French prosecutors are treating the murder of an 85-year-old Jewish woman, whose body was found in her burned-out Paris flat, as an anti-Semitic attack.

Mireille Knoll was stabbed several times before Friday's blaze.

In 1942, she escaped the notorious Vel d'Hiv round up of some 13,000 Jews in Paris, who were then deported to Nazi death camps.

Two men, aged 22 and 29, have been arrested and placed under formal investigation over the murder.

A police source told French media that one of them had previously been convicted of molesting a 12-year-old girl who had been staying at Mireille Knoll's flat.

She had also complained to police that a neighbour had threatened to set fire to her home, according to reports.

"We are really in shock. I don't understand how someone could kill a woman who has no money and who lives in a social housing complex," her son, who was not named, told AFP news agency.

On Sunday, investigators said they were "not excluding any hypothesis" as to the motive for the attack.

But a day later the Paris prosecutor said it was believed to be anti-Semitic.

French lawmaker Meyer Habib wrote on Facebook that the pensioner had escaped Vel d'Hiv in 1942 thanks to her mother's Brazilian passport.

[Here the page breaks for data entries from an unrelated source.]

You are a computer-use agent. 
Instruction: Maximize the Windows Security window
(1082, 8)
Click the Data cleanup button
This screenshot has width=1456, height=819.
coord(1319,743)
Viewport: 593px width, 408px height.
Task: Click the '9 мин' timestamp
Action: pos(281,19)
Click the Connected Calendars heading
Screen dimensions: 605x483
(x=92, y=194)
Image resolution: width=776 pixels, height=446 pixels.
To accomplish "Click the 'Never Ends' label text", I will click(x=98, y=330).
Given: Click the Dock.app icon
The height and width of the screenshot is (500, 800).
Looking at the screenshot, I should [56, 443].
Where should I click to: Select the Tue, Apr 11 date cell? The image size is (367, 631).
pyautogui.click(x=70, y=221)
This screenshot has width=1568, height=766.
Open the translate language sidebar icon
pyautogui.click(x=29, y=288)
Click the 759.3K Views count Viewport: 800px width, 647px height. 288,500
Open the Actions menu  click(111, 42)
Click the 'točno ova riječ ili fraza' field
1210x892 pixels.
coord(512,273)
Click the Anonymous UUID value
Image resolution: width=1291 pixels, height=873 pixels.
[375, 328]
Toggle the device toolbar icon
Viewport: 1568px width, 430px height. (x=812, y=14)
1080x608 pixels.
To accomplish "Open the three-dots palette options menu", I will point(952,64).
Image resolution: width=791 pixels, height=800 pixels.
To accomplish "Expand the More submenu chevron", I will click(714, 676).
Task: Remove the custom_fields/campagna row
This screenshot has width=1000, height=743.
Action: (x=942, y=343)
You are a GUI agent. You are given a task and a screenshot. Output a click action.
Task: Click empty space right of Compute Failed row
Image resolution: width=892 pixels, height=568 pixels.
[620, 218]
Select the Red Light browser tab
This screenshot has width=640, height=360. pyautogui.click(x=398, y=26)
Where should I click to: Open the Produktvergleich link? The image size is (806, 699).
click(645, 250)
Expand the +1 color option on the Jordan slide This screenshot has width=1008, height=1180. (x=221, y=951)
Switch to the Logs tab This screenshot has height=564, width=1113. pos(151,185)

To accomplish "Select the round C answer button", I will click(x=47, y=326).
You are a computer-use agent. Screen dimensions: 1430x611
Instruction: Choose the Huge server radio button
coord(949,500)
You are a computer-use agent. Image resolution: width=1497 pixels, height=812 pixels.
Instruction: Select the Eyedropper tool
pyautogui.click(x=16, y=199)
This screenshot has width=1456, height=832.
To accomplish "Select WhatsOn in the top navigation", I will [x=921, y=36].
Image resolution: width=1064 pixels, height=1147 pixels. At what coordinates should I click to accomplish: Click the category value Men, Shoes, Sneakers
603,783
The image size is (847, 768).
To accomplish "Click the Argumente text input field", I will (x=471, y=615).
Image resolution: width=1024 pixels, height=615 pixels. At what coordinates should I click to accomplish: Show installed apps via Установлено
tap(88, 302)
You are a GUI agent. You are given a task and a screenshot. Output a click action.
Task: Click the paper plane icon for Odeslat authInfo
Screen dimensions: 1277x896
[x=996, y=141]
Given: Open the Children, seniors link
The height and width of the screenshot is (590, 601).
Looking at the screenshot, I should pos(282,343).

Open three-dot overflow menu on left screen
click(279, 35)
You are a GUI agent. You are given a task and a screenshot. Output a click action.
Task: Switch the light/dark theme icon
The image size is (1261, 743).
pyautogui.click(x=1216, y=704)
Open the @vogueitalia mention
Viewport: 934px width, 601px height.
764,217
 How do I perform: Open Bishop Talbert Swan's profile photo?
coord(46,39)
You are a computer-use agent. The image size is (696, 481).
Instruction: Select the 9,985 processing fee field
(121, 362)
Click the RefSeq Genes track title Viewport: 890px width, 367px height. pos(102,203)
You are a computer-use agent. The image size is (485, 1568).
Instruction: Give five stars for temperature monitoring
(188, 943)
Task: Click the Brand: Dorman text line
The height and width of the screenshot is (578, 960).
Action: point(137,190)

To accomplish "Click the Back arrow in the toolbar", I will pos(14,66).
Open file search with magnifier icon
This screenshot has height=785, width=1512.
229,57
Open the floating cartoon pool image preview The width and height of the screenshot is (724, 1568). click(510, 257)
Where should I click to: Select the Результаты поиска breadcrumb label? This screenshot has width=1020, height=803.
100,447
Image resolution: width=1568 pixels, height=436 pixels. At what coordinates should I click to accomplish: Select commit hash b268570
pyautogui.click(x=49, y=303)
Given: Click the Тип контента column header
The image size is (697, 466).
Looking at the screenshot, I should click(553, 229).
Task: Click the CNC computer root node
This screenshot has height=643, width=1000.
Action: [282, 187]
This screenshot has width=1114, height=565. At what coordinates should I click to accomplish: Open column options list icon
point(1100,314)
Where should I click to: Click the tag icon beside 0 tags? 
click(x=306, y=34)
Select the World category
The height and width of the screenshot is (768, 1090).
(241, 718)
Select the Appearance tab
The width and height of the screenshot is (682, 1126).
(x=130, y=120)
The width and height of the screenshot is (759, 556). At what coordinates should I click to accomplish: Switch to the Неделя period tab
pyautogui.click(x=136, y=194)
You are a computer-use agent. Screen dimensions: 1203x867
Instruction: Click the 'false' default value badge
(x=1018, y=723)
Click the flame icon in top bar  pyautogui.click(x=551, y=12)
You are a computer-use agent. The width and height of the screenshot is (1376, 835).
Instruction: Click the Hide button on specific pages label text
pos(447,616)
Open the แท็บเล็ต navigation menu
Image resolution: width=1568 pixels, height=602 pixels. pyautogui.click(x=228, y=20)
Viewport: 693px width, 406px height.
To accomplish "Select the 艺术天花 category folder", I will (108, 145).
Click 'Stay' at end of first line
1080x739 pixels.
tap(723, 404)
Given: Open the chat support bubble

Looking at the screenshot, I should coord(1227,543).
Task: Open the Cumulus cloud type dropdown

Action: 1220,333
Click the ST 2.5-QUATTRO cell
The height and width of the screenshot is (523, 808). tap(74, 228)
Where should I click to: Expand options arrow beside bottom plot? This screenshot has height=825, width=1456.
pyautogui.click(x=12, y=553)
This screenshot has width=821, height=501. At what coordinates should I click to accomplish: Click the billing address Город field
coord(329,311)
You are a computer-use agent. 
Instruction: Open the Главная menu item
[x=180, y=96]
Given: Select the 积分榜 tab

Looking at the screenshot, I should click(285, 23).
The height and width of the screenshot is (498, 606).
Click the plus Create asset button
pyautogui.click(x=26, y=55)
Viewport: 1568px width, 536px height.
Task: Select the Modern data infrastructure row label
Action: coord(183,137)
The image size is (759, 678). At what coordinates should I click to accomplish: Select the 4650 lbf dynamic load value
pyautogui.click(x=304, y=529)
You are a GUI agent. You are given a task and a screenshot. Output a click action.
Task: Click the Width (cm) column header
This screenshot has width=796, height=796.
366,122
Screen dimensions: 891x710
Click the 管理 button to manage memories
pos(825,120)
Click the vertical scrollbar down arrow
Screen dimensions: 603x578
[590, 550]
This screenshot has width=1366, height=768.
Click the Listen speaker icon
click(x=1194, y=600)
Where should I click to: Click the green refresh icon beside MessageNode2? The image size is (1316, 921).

In a statement (in French), France's Jewish umbrella organisation Crif expressed "anger and concern" at the attack.

It urged "the fullest transparency" by the authorities "so that the motive of this barbaric crime is known as quickly as possible".

France's Jewish community has voiced increasing concern over a rise in violent anti-Semitic acts in the country.

Last month, a judge confirmed that the murder last year of Sarah Halimi, a 65-year-old Orthodox Jewish woman who was beaten and thrown out of her window, was driven by anti-Semitism.